Urteil Mietpreisbremse (jedenfalls in Bayern) verfassungsgemäß
Schlagworte
Mietpreisbremse (jedenfalls in Bayern) verfassungsgemäß
Leitsätze
1. Die vom Antragsteller erhobene Rüge, die Begründung zur Festlegung der in Bayern von der sog. Mietpreisbremse erfassten Gebiete werde den Anforderungen des § 556d Abs. 2 Satz 6 BGB nicht gerecht, führt zu keiner verfassungsrechtlichen Beanstandung der angegriffenen Regelung.
2. Die Begründungspflicht nach § 556d Abs. 2 Sätze 5 und 6 BGB dient zwar dem Grundrechtsschutz; es handelt sich dabei aber nicht um eine verfahrensrechtliche Sicherung, die für die Gewährleistung ausreichenden Grundrechtsschutzes unabdingbar wäre.

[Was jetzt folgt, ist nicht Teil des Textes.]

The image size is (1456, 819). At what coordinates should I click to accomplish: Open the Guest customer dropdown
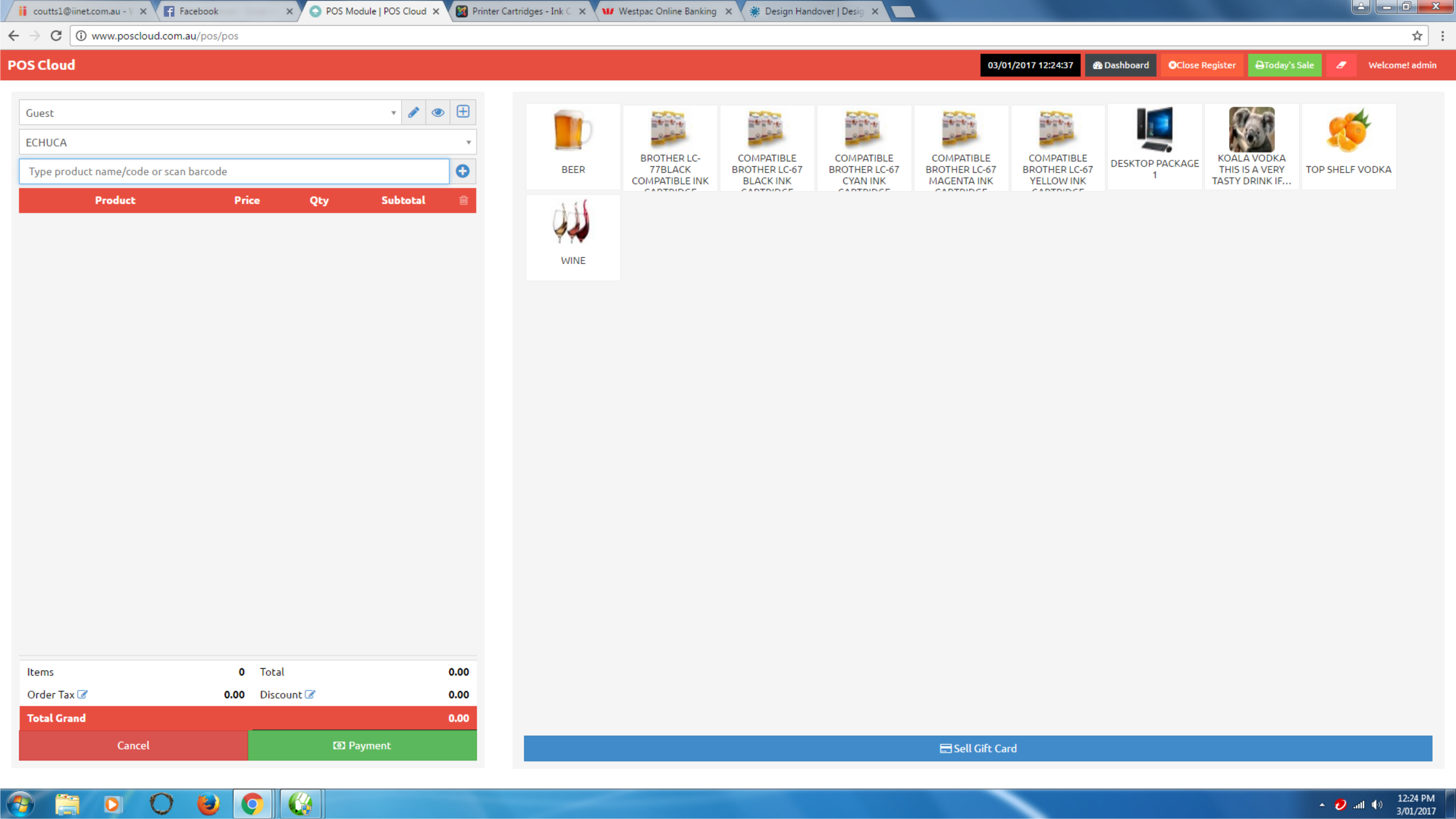209,113
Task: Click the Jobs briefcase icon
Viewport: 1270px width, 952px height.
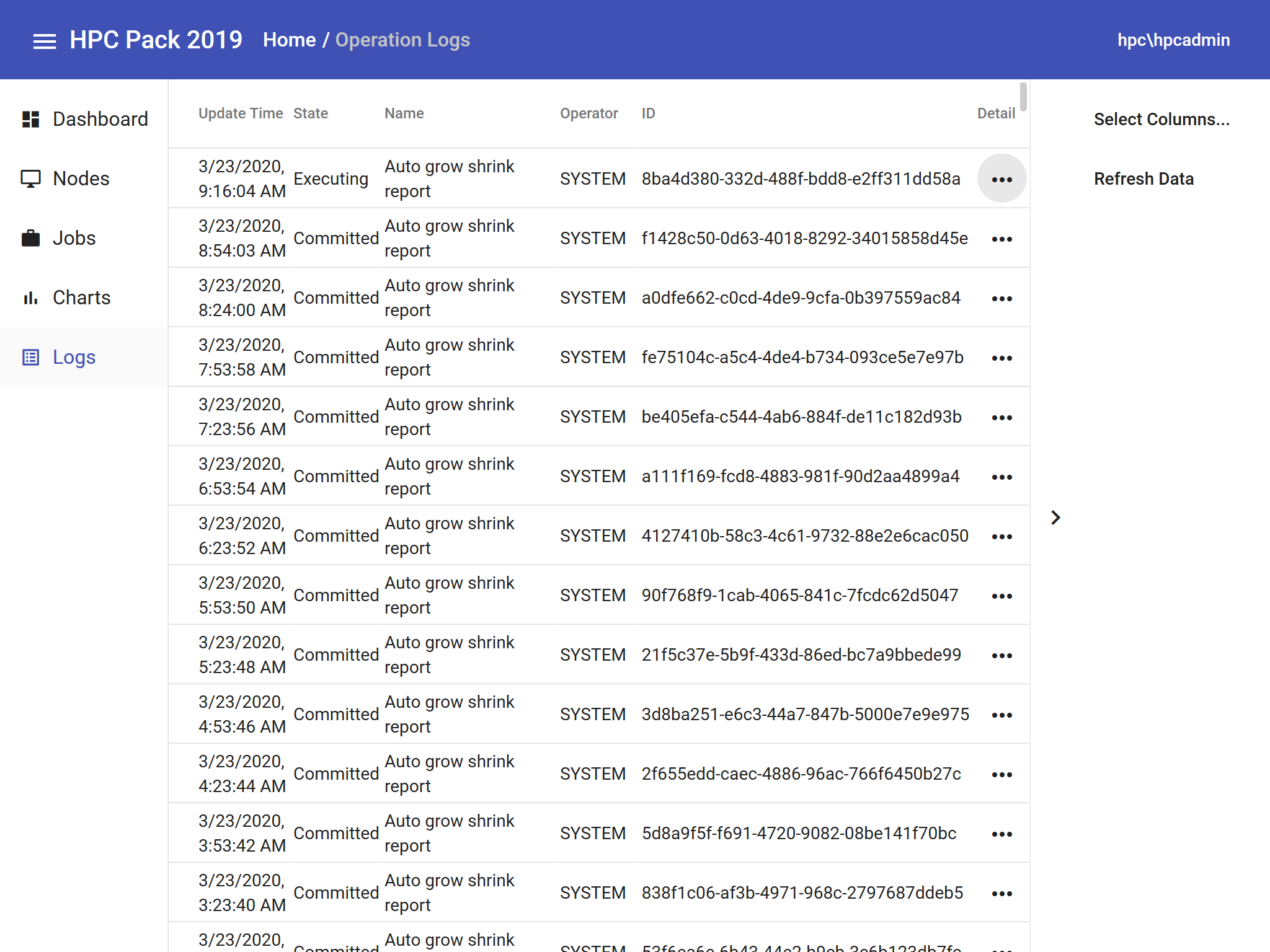Action: (30, 238)
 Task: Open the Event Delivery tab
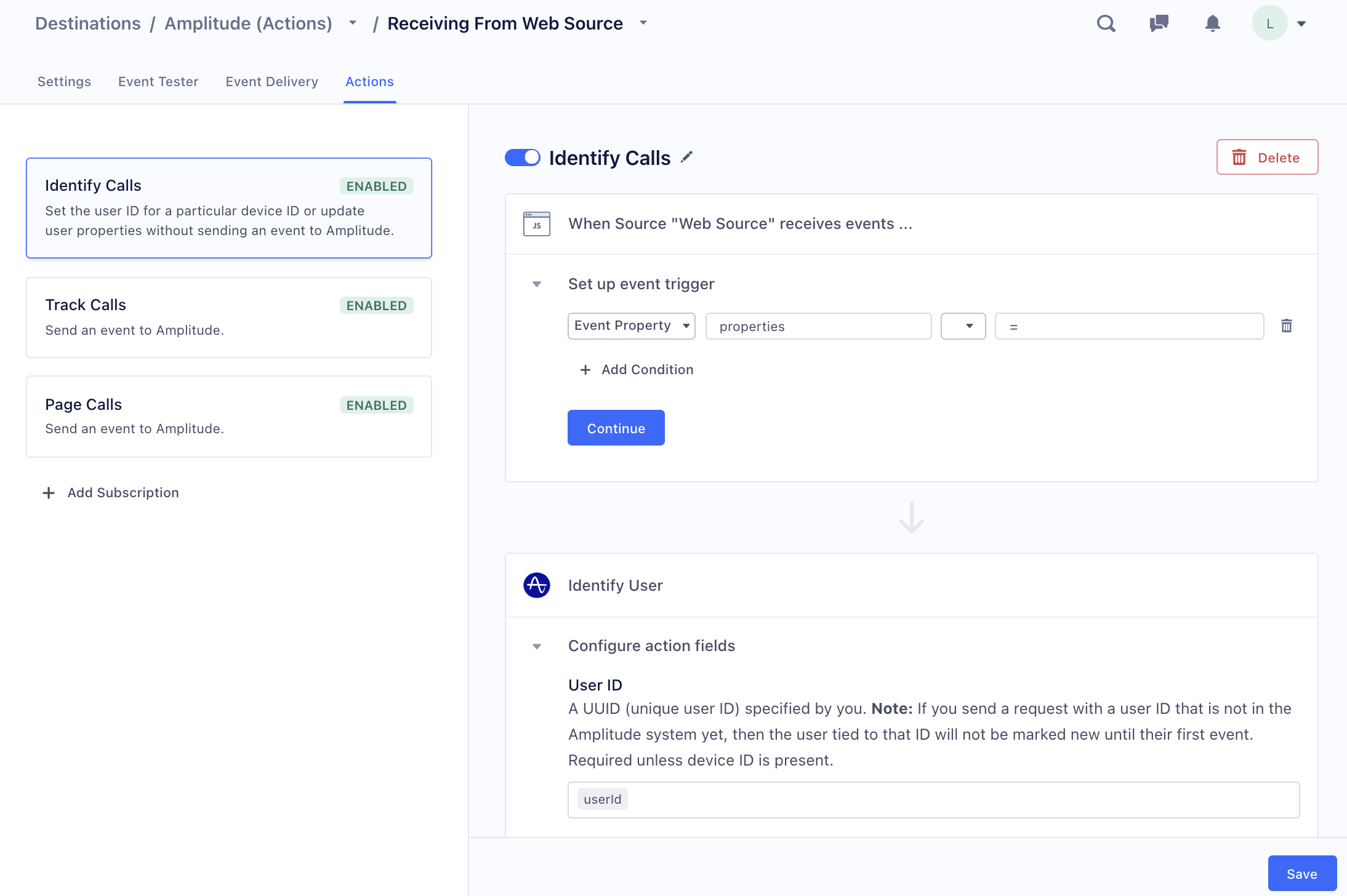[271, 82]
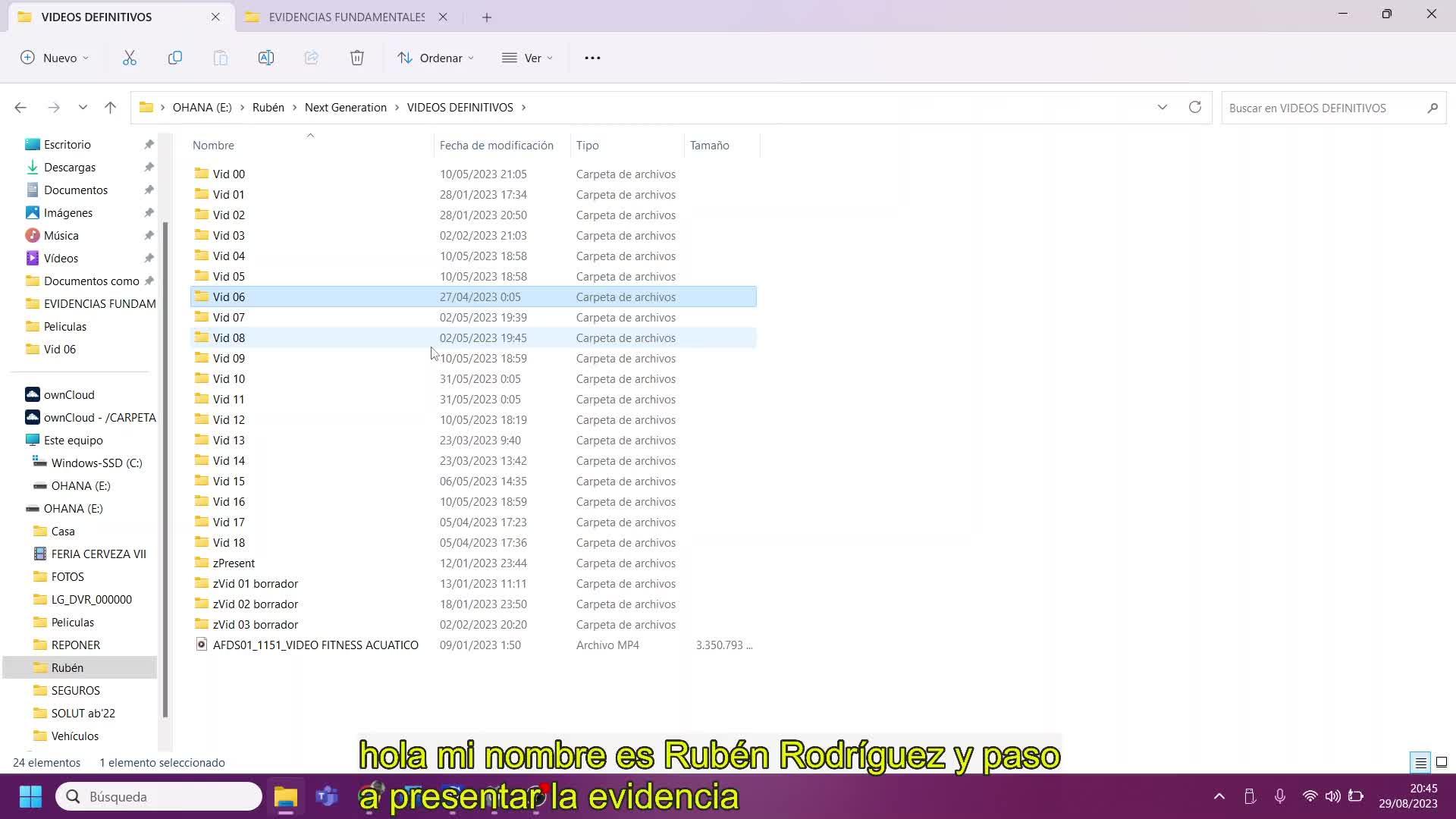Expand address bar history chevron

click(1163, 108)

3. Es ist mit dem Grundrecht auf Eigentum (Art. 103 Abs. 1 BV) vereinbar, dass der Verordnungsgeber darauf verzichtet hat, bei der Bestimmung der Gemeinden mit angespannten Wohnungsmärkten hochpreisige Mietwohnungen von der Anwendung der Mietpreisbeschränkung nach § 556d Abs. 1 BGB auszunehmen.